# Seeking oppinions on what anesthesia CPT to use for a procedure



## akj (Jul 15, 2014)

I'm looking for oppinions on how you would code the anesthesia service for the following procedure:

PREOPERATIVE DIAGNOSIS:

Delayed union to a right humerus with gross motion and pain.  

POSTOPERATIVE DIAGNOSIS:

Delayed union to a right humerus with gross motion and pain.  

OPERATION PERFORMED:

1.  Open reduction and internal fixation right humerus fracture with an 8 hole large fragment set Synthes plate with a periarticular fracture cerclage cables superiorly, 4.5 cortical screws distally.

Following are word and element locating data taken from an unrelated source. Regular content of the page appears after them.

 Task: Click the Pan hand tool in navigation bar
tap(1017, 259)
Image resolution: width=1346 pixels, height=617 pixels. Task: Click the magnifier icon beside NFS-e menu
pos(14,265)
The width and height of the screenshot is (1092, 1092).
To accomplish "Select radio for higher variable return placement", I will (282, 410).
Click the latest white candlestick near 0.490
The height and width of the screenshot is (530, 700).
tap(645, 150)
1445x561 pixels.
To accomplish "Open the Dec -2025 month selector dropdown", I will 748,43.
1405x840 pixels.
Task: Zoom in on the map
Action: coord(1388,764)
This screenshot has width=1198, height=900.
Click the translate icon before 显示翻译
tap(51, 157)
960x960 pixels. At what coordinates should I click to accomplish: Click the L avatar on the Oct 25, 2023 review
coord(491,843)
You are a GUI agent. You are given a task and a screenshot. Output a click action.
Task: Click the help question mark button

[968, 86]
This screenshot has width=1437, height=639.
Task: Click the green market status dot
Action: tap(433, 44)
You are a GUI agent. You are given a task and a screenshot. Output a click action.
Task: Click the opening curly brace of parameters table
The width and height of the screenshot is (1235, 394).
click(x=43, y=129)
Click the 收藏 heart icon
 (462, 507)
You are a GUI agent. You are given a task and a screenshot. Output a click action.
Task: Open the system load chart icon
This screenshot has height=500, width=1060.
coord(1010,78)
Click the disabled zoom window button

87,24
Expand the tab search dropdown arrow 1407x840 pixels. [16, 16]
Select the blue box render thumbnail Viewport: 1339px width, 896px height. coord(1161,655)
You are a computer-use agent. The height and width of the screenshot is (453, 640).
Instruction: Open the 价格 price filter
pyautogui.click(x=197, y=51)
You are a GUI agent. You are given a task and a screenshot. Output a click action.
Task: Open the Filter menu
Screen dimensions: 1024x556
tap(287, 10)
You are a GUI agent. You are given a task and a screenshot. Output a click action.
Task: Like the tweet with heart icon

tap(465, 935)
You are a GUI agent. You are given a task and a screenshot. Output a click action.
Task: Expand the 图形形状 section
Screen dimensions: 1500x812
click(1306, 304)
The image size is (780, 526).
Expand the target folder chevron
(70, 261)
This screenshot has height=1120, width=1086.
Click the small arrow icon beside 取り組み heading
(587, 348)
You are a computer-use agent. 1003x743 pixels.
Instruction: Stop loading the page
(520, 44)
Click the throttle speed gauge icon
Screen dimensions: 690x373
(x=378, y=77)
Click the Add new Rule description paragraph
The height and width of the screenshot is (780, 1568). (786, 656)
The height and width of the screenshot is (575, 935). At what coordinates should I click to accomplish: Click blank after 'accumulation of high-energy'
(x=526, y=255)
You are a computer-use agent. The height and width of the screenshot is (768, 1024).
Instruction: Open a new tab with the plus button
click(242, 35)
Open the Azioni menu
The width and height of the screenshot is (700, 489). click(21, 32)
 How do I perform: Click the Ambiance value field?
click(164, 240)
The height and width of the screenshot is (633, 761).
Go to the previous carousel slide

SUMMARY OF HISTORY AND PHYSICAL:

This patient was slightly confused in the evening and fell leading to a fracture *at the tip of a total shoulder *that had been in place for several 
years.  She was tried on conservative care, but had very little motion, very little healing, and marked motion at the fracture site at 4 weeks out with no x-ray evidence of healing and a great deal of discomfort.  I explained to her fully the risks, possible complications, and limitations of surgical itervention. Fully aware of the risks, possible complications, and limitations of the procedure.  The patient chose to have procedure performed, signed the operative permit.  

DESCRIPTION OF PROCEDURE:

The patient brought to the operating room where a general anesthetic was administered.  The area of the right upper extremity prepped and draped in sterile fashion.  Operation began with placement of a skin incision following her shoulder incision at the deltopectoral groove down to the lateral border of the biceps.  The humerus was then fully exposed.  Periosteum was left intact as much as possible.  Fracture was then reduced and 3 Synthes cables were placed proximally through an 8 hole DCP plate.  Once these were moderately tightened, a 4.5 cortical screw was placed in compression mode giving good compression at the fracture.  The wires were then tightened securely followed by 2 more distal screws.  Once this was done, a strut allograft was placed medially.  It was bone graft with autograft, allograft, and Osteonics DBX, and secured with 2 more Synthes cables.  Once this was done, the wound was copiously irrigated out.  The deep fascia was closed with running stitch of #2Vicryl.  Subcutaneous tissue closed with interrupted stitches of #2 Vicryl. Skin closed with skin clips. Sterile dressing of Aquacel, sterile Kerlix, and Ace wrap applied, and the patient taken to the postanesthesia care area without surgical complication.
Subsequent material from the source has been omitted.